Copy exactly, and only, the lines from the line containing "Where should I" through the last line of the records below, both included, and leave out any pictures.

[Source material]

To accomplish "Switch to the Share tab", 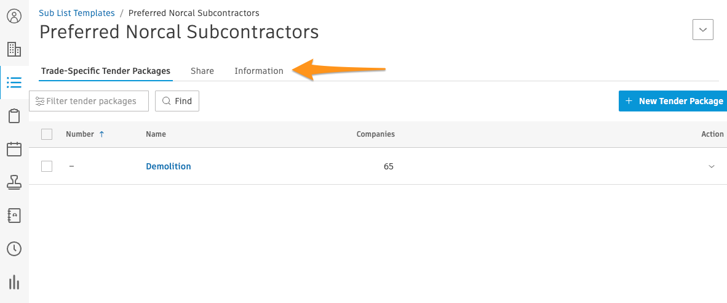I will coord(202,71).
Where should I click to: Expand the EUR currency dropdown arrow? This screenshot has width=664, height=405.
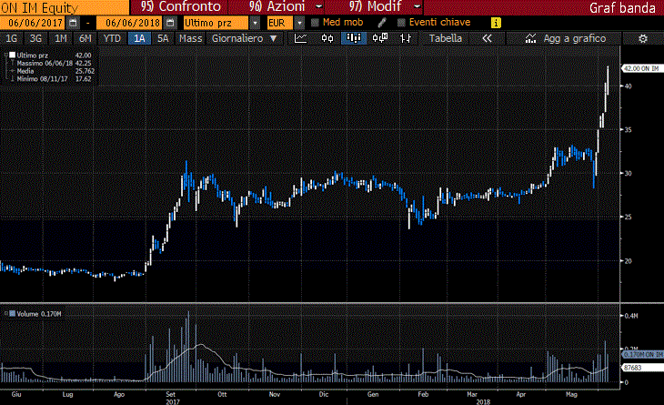[299, 22]
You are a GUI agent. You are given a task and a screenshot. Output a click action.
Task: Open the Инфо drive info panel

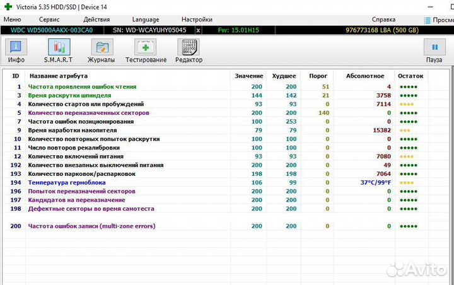pyautogui.click(x=16, y=50)
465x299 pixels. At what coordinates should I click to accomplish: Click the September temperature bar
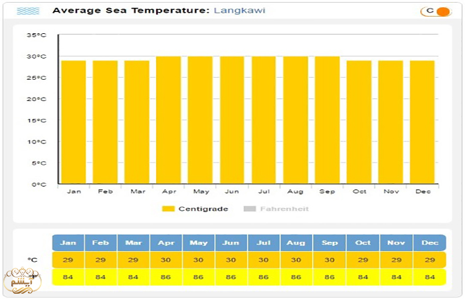tap(327, 120)
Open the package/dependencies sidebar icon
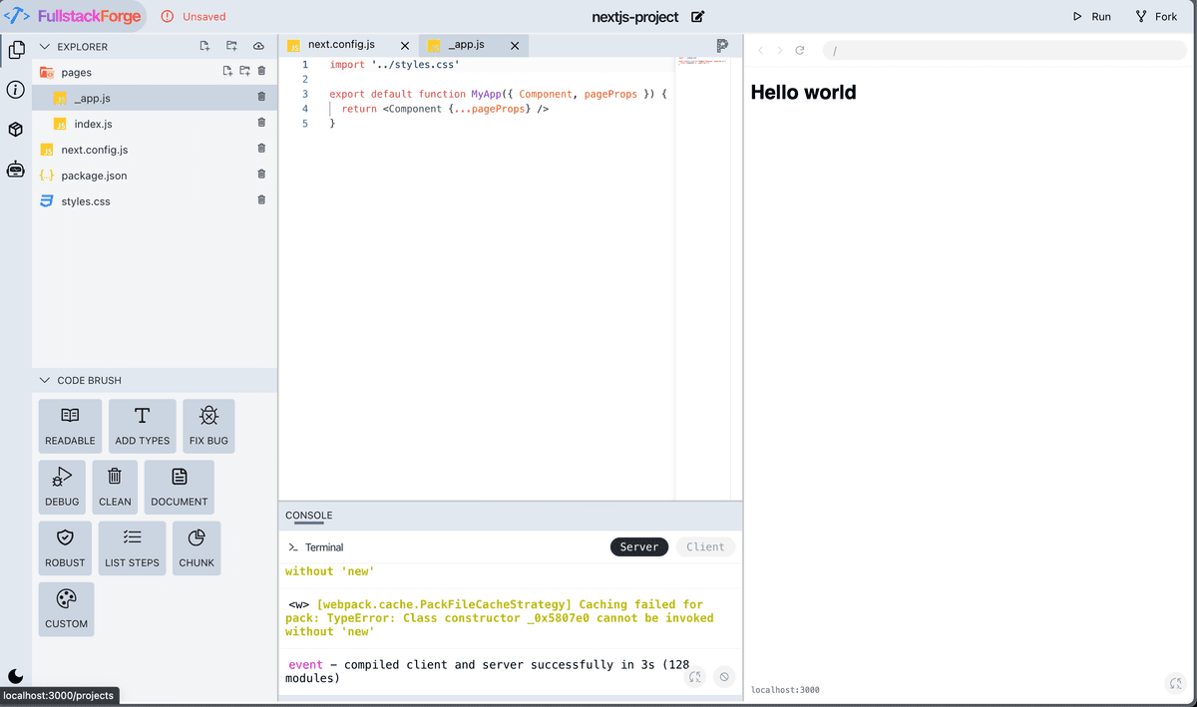 (x=16, y=128)
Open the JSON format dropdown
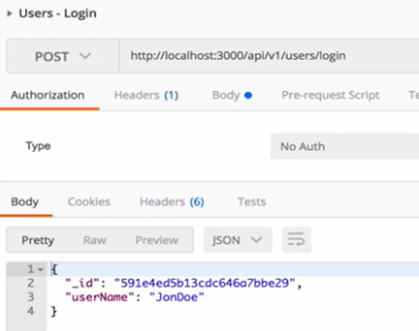 tap(237, 240)
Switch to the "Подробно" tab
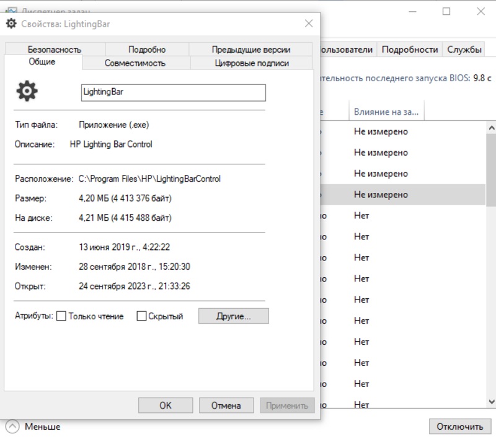496x444 pixels. tap(147, 50)
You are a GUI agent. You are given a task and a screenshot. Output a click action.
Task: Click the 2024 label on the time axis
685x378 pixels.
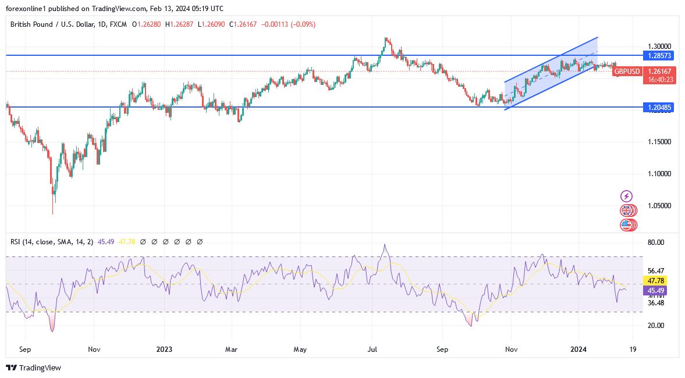(x=578, y=350)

[/Source material]

▸ **Written reply**
Where should I click to: Expand the EUR currency dropdown arrow? This screenshot has width=664, height=405.
[299, 22]
You are a GUI agent. You are given a task and a screenshot. Output a click action.
Task: Open the Инфо drive info panel

pyautogui.click(x=16, y=50)
465x299 pixels. At what coordinates should I click to accomplish: Click the September temperature bar
tap(327, 120)
Open the package/dependencies sidebar icon
 (x=16, y=128)
Open the JSON format dropdown
 tap(237, 240)
Switch to the "Подробно" tab
496x444 pixels. tap(147, 50)
You are a GUI agent. You are given a task and a screenshot. Output a click action.
Task: Click the 2024 label on the time axis
685x378 pixels.
(x=578, y=350)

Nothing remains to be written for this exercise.